Required action 1: In the Thee Vicars review, replace "single" with "release" and give the text between "Better late than" and "for the heart.", inclusive.
Required action 2: Write what comes next in the Thee Vicars review, picking up after its final sentence.
Exercise passage: Begin
Better late than never right? Such is the case with the excellent single from UK garage rock band Thee Vicars. Released the tail end of last year the single recently swaggered into the aural gaze of the RM Review and what a joy it is. Playful, feisty and incessant, ‘Every Day’/’Don’t Wanna Be Free’ is a glorious two track gift for the heart.

Imagine you are sitting there undecided on what to listen to. On your left shoulder is the angelic and safe indie pop of say a Gotye or Mumford & Sons and on the right the devilish and mischievous Thee Vicars encouraging and tempting. There is no contest of course and once their songs unveil their wondrous sounds to captivate and inflame, they ensure there will never be any other destination than Thee Vicars considered again.

The trio from Bury St Edmunds of Mike Whittaker (bass/vocals), Chris Langeland (guitar/vocals), and Alex De Renzi (drums), have for three years used their combined disdain /hatred of modern music to fuel a vibrant mix of R&B and a raw Sixties sound veined with essences of trashy and garage punk, or if you like essential rock ‘n’ roll. Their music is the insistent rascally fusion of the likes of 13th Floor Elevators, The Seeds, The Stones and Chuck Berry with essences of Thee Mighty Caesars, The Hives and the early sound of The Horrors. The band take these and seep them into their own distinctive irrepressible sound and ideas to simply create music that shakes you out of your stride and complacency, as their previous duo of singles and two albums has already proved.

The new single released on Dirty Water Records, as their previous releases, is a refreshing and invigorating stiffener to any day, livening up staid emotions or depleted will. It bristles and oozes energy, quality and most of all fun to enhance and spoil the senses. The band is renowned for its work ethic with masses of shows and tours honing their punchy and melodic sound into the hard hitting and scalding harmonious music evident on the single.
Exercise passage: End
Excerpted data: Begin
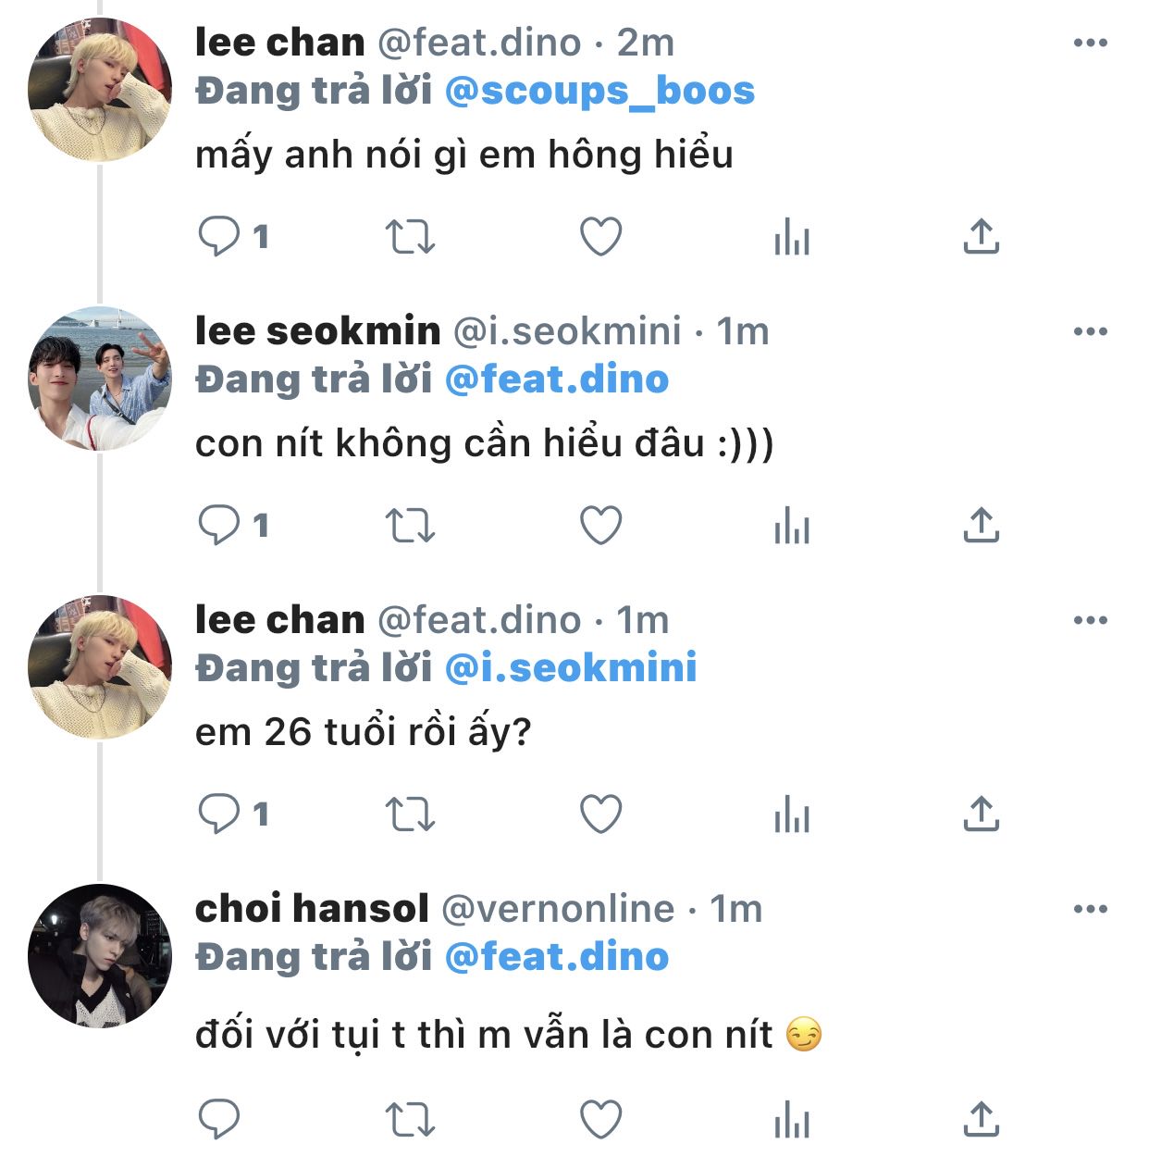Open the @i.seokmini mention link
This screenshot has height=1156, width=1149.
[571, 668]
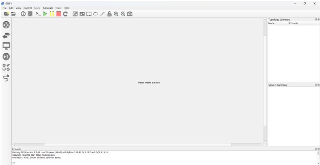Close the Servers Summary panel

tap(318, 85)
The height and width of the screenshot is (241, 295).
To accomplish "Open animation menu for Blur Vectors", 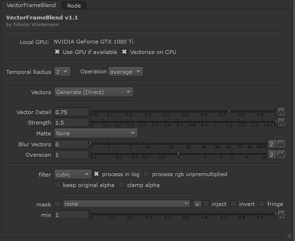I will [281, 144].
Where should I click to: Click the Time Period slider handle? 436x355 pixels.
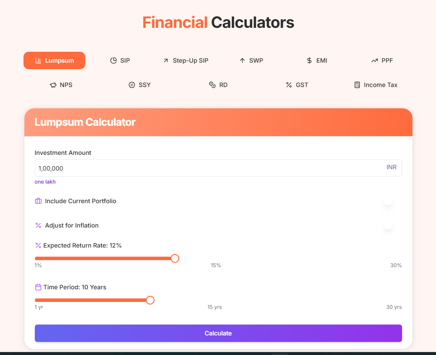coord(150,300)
Excerpted data: End
Task response 1:
Better late than never right? Such is the case with the excellent release from UK garage rock band Thee Vicars. Released the tail end of last year the release recently swaggered into the aural gaze of the RM Review and what a joy it is. Playful, feisty and incessant, ‘Every Day’/’Don’t Wanna Be Free’ is a glorious two track gift for the heart.

Task response 2:
Every Day’ starts by teasing with short bursts of the soon to be constant temptation of an infectious riff and hook. These act as a continual beckoning finger, enticing and coaxing one into the song’s expressive and caustic explosions of sound. The bass of Whittaker throbs with a knowledge and confidence that you cannot refuse its lure aided by the uncomplicated rhythms of De Renzi, her beats completely hypnotic. Langeland’s guitar at times sizzles with contempt and enthused malice but always generating only welcoming compliance from the ear. A brilliant track that alone no matter the quality of its partner would make the single a must buy.

Of course ‘Don’t Wanna Be Free’ is more than able to back it up. With an early Kinks like vibe the song sways and dances with eagerness and fine melodic grace. It has a slight Mod feel to it in the swagger the song carries into its sixties toned melodies and urgency. There is at times a fuzzy chaotic feel to the drive of the song which is impressive and gives off an unbridled energy that can only enthuse.

By the end one feels like the vocals on the single, excited, slightly strained and thoroughly contented. The single is near perfect and encapsulates what rock ‘n’ roll and punk is all about. Is it too late to make it my single of 2011?